Committed to Never Forget September 11
There are bits and pieces of September 11th that I remember.
I had just dropped off Bug for school. He was in Kindergarten and loving school. I was still suffering through postpartum depression so just getting out of the house with a toddler and an eight month old was enough to make me want to run back to bed. But on that day, I had gone to a friend’s house to use her computer and get on the internet.
But I couldn’t log on. No matter what I did, the signal (stupid dial-up) would not put me through. I thought perhaps something was wrong with the phone so I went upstairs to her sister’s apartment.
That’s when I saw it. On the television were the Twin Towers. One billowing in smoke, the other had not been hit yet, news anchors quickly trying to make heads or tails out of what was happening and us, three of us and my two very young, very innocent babies, sitting and staring at what would change the way we live and see the world around us forever. I remember holding my two babies close and thinking,
“I have to go home.”
“I need to call the school and make sure Bug is okay”
“Who would do this to us?”
“Is my backyard next?”
I was talking to Bug earlier this week about September 11 and put the date in perspective for him. “You were too young to remember. You had only been in Kindergarten for a few weeks. You loved school. You didn’t know that hatred like this existed. You, your brothers, your sister, you won’t know another world like the one I knew and grew up in pre-9/11.”

Data provided:
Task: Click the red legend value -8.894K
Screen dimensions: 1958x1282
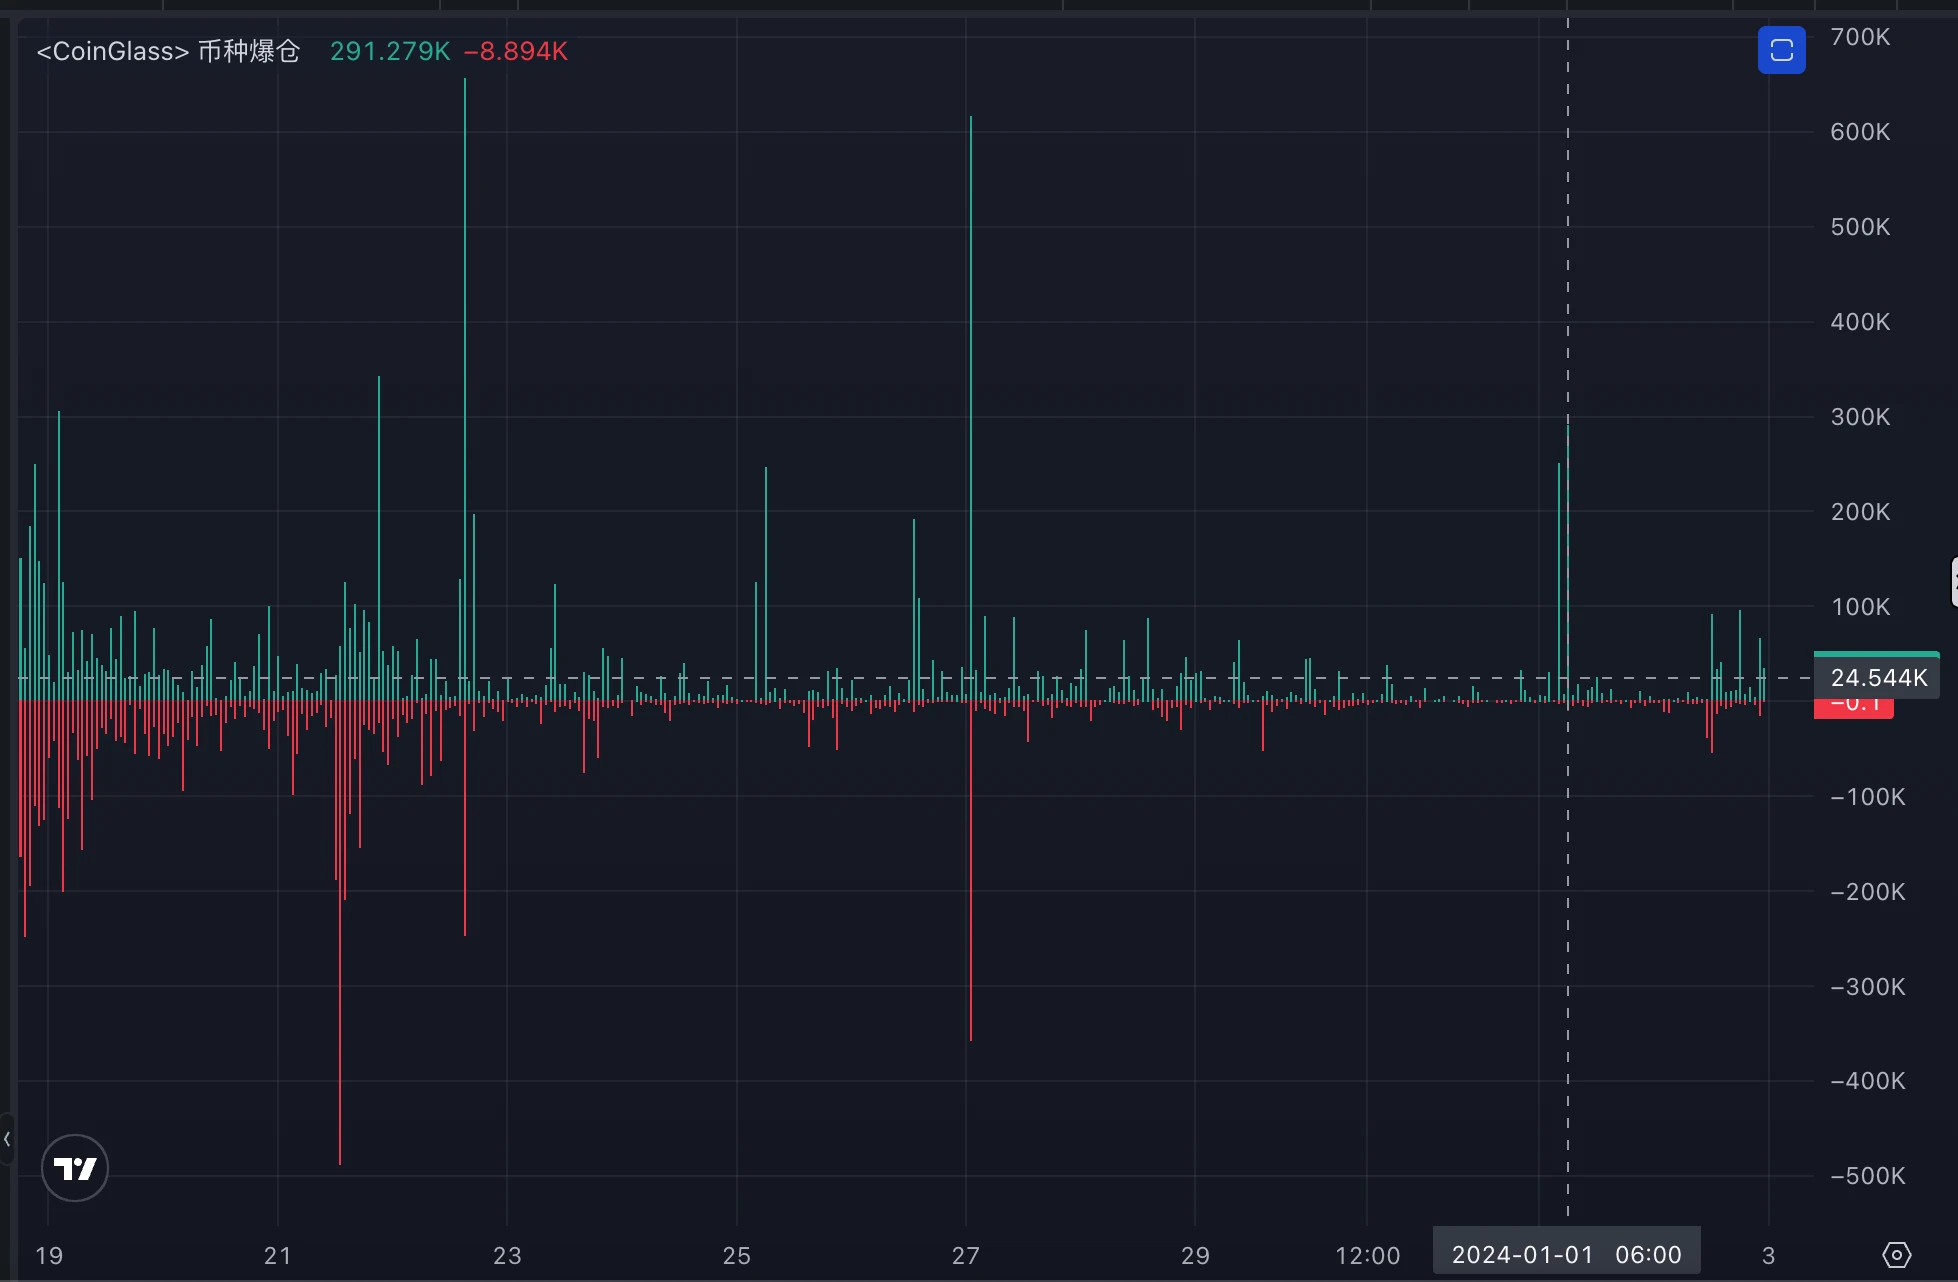Action: 517,51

Your tasks:
1 > Reproduce the September 11 recollection word for word from "But I couldn’t" to "her sister’s apartment.".
2 > Carry on writing the September 11 recollection after its last sentence.

Answers provided:
1 >
But I couldn’t log on. No matter what I did, the signal (stupid dial-up) would not put me through. I thought perhaps something was wrong with the phone so I went upstairs to her sister’s apartment.

2 >
And it’s true. He won’t. None of them will have any inkling of a world before September 11, 2001. I desperately wish that they could but it’s not possible. I explained that I complain about the security measures and insanity that has leaked into our lives. How we are more cautious. We are more skeptical, we aren’t as trusting but how it's also all very necessary.
As we talked we were listening to a local radio show where the DJ said he didn’t want to play voicemails of the victims of September 11 that had been released for promotion of the many programs reflecting on that day. The DJ said the voicemails rubbed him the wrong way and he didn’t like them. I explained to Bug that at one point, the images and video of the towers and the Pentagon weren’t shown anymore on the news and in media. Somewhere people deemed them too graphic or too disturbing and I felt that this was likely how the DJ was reacting to the voicemails to loved ones as well. After listening to me recall what that day was like, Bug agreed with me that we need to hear video and see the images.
We need to hear people’s stories so we can remember; The wound left behind doesn’t close up and become just a scar for us to rub over with vague recollection. I for one don’t want the stories, the memories and the images watered down. We need to keep those fresh in our minds so we don’t become numb and forget what was taken away from us and how hard we’ve fought to come back from this devastating event in our history.
At this point, Bug is the only one of the kids who have asked any questions about September 11 and I’m okay with that. While I’m not starting any conversations with Bebe and Shorty, I won’t deter any either. I feel like the best thing I can do is be a support for when they do have questions and replay the day for them through my own eyes and memories.
How are you talking to your kids about the ten year anniversary of September 11?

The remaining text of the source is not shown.